What the task asks |
Beginning with the line that holds "Cashius King Music (467, 91)" and ending with the last line below, please copy every line exactly, add nothing, and leave out the pictures.

━━━━━ Supplied material ━━━━━

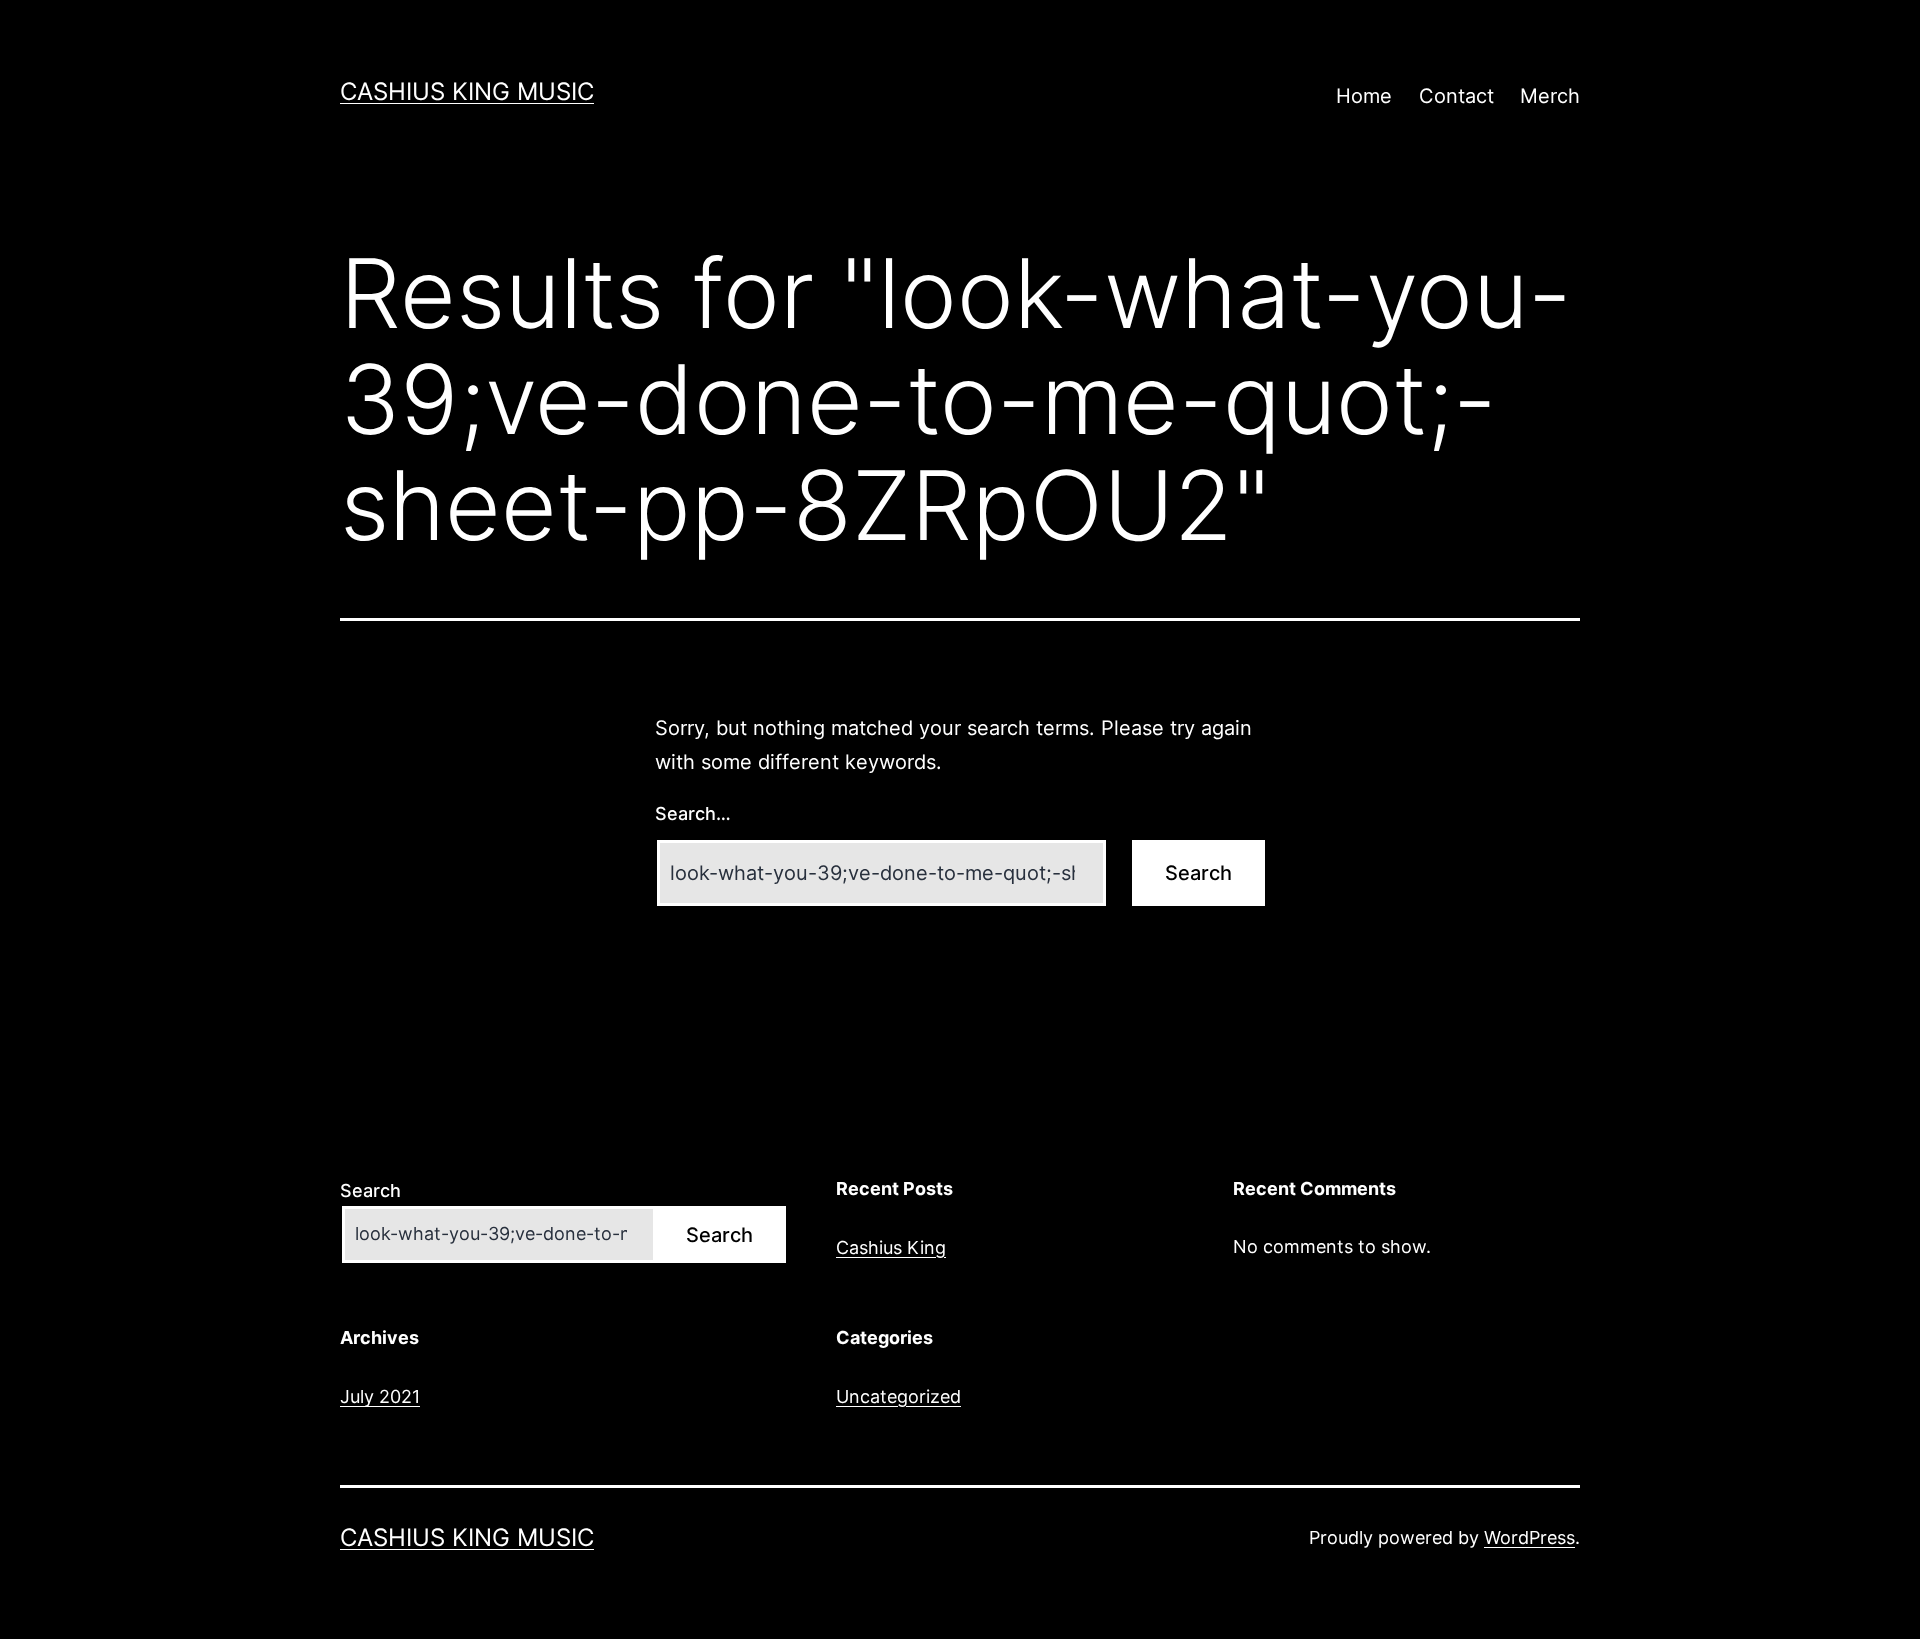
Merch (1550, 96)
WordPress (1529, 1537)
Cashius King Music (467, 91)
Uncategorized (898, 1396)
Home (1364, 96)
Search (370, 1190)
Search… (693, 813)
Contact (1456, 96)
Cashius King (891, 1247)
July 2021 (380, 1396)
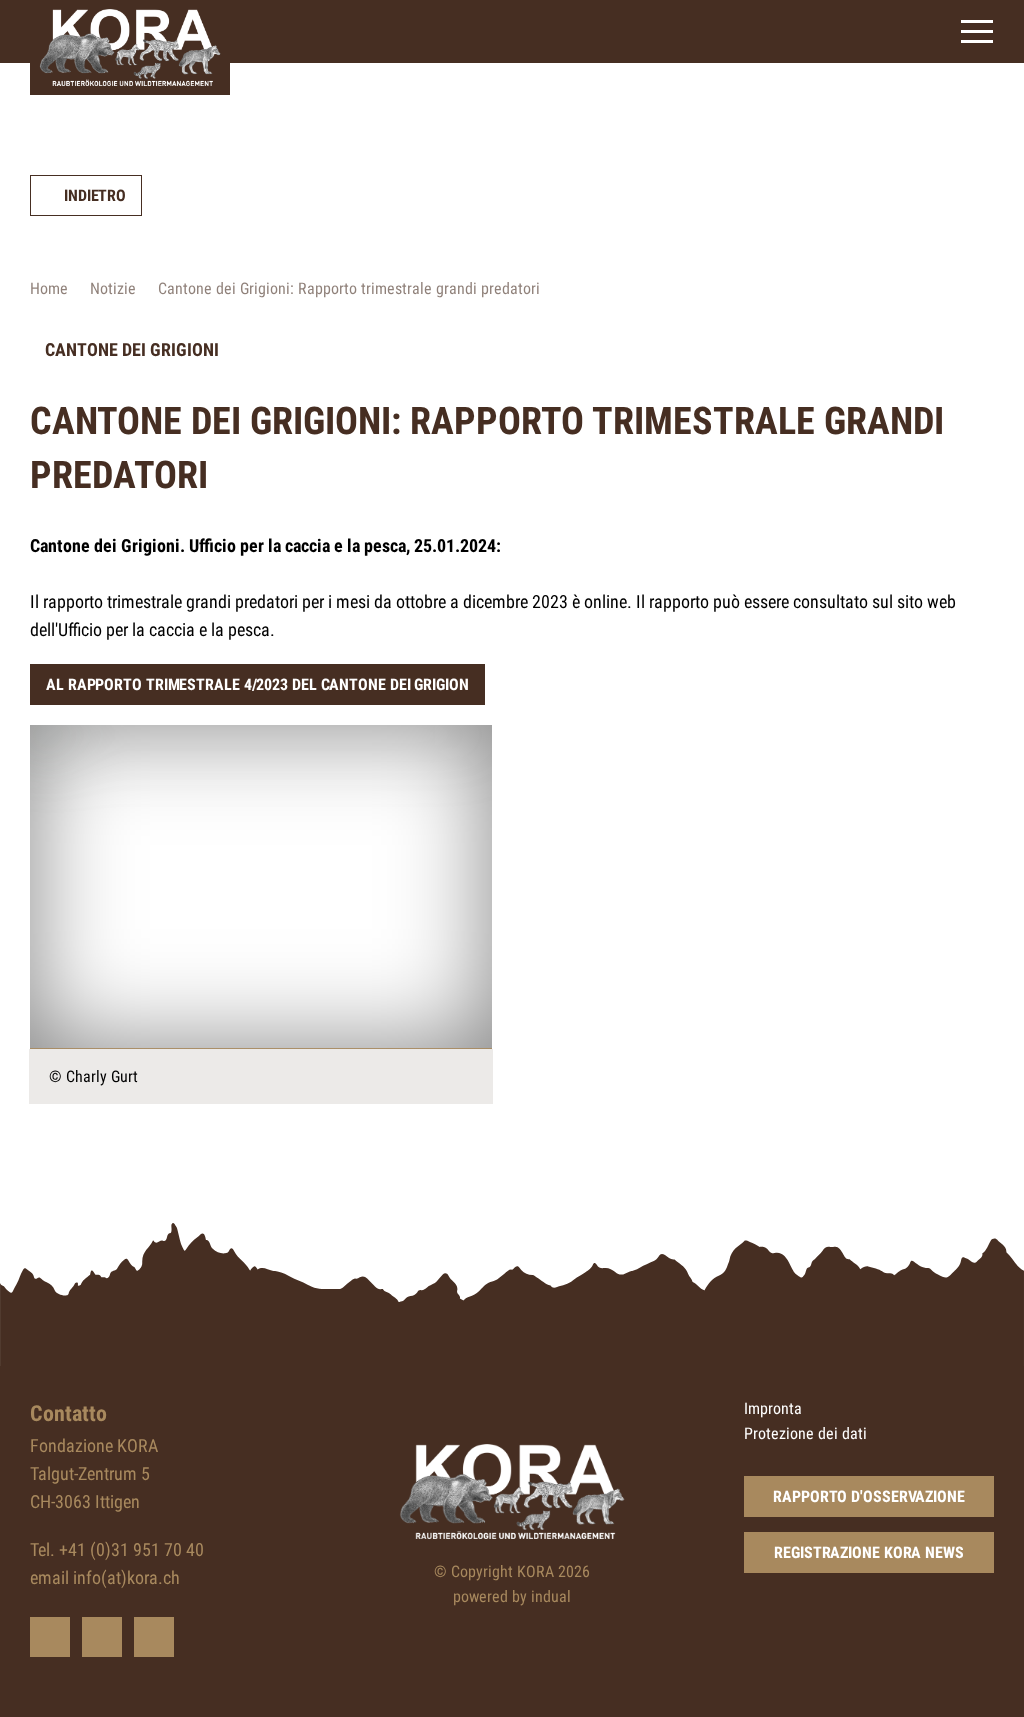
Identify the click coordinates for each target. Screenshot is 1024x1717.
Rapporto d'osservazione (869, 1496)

━━━━━

Answer section |
Cashius King Music (467, 91)
Uncategorized (898, 1396)
Home (1364, 96)
Search (370, 1190)
Search… (693, 813)
Contact (1456, 96)
Cashius King (891, 1247)
July 2021 (380, 1396)
Identify the click coordinates for each target. Screenshot is 1024x1717.
Rapporto d'osservazione (869, 1496)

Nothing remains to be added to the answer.